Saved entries
···
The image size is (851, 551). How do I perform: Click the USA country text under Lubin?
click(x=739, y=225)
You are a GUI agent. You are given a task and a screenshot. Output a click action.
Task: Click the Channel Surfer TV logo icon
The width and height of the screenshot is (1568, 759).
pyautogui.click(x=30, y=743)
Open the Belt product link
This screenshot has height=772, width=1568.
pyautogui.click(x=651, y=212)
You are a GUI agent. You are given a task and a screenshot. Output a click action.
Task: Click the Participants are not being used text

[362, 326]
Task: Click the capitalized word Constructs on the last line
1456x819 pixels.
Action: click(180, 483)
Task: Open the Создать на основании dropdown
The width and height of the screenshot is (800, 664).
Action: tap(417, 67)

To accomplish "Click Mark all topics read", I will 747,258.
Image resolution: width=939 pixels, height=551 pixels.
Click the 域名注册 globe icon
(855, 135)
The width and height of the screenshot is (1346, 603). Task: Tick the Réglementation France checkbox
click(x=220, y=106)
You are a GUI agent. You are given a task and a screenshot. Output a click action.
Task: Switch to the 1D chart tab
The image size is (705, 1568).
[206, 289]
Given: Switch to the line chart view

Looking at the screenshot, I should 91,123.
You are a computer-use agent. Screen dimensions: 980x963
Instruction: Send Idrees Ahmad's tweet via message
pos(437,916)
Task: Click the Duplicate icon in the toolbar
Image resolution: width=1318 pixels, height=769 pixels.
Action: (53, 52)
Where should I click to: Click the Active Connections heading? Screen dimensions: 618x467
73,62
···
Prompt:
Each of the records is to be written out again exactly.

Response:
The image size is (851, 551). How do I perform: Click the USA country text under Lubin?
click(x=739, y=225)
You are a GUI agent. You are given a task and a screenshot. Output a click action.
Task: Click the Channel Surfer TV logo icon
The width and height of the screenshot is (1568, 759).
pyautogui.click(x=30, y=743)
Open the Belt product link
This screenshot has height=772, width=1568.
pyautogui.click(x=651, y=212)
You are a GUI agent. You are given a task and a screenshot. Output a click action.
Task: Click the Participants are not being used text

[362, 326]
Task: Click the capitalized word Constructs on the last line
1456x819 pixels.
Action: click(180, 483)
Task: Open the Создать на основании dropdown
The width and height of the screenshot is (800, 664).
Action: tap(417, 67)

To accomplish "Click Mark all topics read", I will 747,258.
Image resolution: width=939 pixels, height=551 pixels.
Click the 域名注册 globe icon
(855, 135)
The width and height of the screenshot is (1346, 603). Task: Tick the Réglementation France checkbox
click(x=220, y=106)
You are a GUI agent. You are given a task and a screenshot. Output a click action.
Task: Switch to the 1D chart tab
The image size is (705, 1568).
[206, 289]
Given: Switch to the line chart view

Looking at the screenshot, I should 91,123.
You are a computer-use agent. Screen dimensions: 980x963
Instruction: Send Idrees Ahmad's tweet via message
pos(437,916)
Task: Click the Duplicate icon in the toolbar
Image resolution: width=1318 pixels, height=769 pixels.
Action: (53, 52)
Where should I click to: Click the Active Connections heading? Screen dimensions: 618x467
73,62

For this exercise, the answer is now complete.